Nada de interessante havia chamado a minha atenção.
Ele
tornou a rir. Reparei que os seus lábios eram finos. De um perfeito
tom rosado. Era mentira. Aquele tempo todo tinha estado a tomar
atenção. Como se fosse a única coisa que existisse.
- A
próxima paragem é a minha.- Hum. - respondi de volta.
- Vais até ao fim da linha?
- Provavelmente.
- E depois?
- Provavelmente, tomarei o comboio em sentido contrário.

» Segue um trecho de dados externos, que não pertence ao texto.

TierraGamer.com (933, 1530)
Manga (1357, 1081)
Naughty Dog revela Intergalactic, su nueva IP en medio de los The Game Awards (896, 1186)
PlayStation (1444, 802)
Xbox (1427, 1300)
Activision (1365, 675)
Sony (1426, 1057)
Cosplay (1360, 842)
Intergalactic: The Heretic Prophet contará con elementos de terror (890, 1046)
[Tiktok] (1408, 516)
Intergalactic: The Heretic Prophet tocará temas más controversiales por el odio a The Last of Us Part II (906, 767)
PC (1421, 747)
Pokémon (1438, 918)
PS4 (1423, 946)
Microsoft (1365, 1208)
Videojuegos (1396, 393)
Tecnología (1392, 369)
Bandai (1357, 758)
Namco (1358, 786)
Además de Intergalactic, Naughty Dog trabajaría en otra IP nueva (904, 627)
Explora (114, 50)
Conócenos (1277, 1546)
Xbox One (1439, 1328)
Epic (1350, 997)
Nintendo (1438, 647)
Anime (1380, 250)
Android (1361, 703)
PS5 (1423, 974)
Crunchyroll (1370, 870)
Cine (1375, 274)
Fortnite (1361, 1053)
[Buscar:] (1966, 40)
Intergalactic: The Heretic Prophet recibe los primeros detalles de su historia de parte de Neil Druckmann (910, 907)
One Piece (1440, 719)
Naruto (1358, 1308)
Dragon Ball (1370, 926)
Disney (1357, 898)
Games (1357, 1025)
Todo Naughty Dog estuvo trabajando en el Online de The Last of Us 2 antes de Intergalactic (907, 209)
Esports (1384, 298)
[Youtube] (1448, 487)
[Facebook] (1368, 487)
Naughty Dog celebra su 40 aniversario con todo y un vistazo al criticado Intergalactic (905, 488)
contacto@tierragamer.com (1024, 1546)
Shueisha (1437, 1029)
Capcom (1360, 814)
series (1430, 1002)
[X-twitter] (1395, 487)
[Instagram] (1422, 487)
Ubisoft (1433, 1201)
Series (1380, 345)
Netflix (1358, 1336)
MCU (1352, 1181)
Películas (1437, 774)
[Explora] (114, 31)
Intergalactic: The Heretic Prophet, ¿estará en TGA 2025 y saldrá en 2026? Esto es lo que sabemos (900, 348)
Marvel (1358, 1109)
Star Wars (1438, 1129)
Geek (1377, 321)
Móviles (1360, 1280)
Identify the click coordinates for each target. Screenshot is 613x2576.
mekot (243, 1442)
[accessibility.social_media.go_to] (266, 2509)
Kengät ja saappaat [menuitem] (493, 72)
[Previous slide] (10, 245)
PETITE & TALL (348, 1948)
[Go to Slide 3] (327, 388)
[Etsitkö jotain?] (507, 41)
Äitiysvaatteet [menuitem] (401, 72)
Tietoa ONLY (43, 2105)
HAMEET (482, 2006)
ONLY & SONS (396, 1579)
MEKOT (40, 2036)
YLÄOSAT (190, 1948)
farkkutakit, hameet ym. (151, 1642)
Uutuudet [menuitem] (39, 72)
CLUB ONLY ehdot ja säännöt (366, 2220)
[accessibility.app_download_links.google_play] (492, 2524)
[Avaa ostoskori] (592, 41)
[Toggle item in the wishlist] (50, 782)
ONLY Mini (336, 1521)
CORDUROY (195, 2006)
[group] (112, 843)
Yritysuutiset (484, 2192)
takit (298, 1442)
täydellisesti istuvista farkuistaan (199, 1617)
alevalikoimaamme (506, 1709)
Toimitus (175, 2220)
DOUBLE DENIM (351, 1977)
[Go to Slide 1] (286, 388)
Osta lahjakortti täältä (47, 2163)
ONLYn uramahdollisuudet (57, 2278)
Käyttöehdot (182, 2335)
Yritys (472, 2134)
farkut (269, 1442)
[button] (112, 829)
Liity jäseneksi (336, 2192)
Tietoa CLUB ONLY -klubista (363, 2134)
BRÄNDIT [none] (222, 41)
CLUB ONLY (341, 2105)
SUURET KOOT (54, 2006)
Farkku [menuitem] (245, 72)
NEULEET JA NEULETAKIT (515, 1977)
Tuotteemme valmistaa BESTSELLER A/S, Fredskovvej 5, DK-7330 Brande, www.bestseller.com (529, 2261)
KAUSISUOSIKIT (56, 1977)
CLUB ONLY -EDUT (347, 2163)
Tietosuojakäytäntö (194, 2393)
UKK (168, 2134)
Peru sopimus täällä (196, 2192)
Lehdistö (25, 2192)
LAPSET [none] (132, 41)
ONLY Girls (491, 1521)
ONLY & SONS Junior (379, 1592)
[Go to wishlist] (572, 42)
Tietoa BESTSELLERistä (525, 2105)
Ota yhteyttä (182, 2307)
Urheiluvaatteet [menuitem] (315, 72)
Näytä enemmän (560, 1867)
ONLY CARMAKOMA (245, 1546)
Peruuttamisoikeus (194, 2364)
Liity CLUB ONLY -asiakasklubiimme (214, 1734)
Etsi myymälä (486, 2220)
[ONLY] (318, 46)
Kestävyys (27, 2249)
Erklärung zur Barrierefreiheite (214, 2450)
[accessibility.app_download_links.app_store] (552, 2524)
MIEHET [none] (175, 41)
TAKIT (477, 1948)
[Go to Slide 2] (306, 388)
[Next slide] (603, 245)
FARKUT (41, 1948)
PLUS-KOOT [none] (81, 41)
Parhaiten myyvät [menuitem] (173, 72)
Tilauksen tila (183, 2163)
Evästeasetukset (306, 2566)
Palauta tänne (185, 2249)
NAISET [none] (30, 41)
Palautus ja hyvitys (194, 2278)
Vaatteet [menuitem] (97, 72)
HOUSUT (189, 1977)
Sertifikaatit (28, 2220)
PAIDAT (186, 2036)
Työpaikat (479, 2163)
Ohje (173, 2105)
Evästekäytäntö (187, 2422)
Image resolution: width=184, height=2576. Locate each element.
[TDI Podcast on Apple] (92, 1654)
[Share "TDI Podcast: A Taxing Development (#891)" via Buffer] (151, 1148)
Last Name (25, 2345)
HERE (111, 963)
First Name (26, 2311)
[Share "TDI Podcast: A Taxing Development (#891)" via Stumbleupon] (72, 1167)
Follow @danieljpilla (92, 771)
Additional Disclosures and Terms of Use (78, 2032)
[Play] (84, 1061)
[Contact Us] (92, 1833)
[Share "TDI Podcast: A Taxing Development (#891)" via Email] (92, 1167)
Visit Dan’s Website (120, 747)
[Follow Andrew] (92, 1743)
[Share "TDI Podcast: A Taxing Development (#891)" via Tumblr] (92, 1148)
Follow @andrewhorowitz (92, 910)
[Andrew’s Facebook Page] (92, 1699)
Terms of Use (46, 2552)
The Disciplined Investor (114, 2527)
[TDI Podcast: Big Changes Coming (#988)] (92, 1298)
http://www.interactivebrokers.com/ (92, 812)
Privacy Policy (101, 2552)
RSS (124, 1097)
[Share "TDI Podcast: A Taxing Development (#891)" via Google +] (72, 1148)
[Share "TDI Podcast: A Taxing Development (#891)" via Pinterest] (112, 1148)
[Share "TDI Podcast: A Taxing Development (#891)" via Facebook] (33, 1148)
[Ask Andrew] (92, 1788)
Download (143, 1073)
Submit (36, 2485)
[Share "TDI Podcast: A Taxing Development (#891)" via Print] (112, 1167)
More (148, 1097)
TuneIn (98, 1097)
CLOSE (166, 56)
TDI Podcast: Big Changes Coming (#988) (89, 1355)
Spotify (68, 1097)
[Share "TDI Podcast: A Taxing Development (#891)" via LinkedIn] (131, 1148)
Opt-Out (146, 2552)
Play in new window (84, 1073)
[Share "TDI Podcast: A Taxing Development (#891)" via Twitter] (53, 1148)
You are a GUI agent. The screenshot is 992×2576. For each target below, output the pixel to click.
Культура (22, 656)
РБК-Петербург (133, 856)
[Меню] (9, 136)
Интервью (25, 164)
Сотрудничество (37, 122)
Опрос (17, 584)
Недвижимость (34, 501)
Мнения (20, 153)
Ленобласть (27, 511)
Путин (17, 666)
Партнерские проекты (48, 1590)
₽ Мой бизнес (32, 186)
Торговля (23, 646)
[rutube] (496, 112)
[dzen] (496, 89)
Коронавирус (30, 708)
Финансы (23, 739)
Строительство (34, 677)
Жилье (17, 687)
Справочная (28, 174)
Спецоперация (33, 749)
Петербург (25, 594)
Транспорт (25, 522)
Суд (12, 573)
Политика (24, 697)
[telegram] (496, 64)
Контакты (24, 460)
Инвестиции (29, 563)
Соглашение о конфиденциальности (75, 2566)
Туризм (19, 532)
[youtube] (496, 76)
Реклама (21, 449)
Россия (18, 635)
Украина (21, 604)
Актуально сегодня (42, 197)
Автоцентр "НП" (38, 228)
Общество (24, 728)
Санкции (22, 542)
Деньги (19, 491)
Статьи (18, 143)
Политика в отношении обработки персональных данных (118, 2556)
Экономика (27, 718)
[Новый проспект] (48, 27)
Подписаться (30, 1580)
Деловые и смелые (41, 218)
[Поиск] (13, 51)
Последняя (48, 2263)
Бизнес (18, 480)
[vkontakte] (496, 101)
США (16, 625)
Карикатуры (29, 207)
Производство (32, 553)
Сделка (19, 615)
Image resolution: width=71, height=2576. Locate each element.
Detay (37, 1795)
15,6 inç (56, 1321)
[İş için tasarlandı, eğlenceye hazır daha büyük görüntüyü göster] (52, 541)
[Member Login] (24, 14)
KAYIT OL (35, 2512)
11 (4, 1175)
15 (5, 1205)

- Até que algo chame a tua atenção?
- Já entendeu.
Os
soluços. A mesma rotina que se inicia de cada vez que chegava uma
nova paragem. O fim de uma história ou inicio de outra. Acho que
depende sempre um pouco da perspetiva.
Uma
simples viagem de comboio. Ou algo mais. Depende sempre. Nada é
meramente preto, ou até branco. Toda uma palete se estendia de cada
vez que colocava um pé dentro do metal. Era por isso que vinha
nestas viagens. Era uma diferença extraordinária do cinzento que
cobria a maior parte do meu dia.
Ele
ergueu-se do seu lugar. Acenou-me em despedida. Não sei porquê,
respondi.
O
comboio parou.
Ele
saiu.
Fiquei
sozinha.
A
viagem continuou.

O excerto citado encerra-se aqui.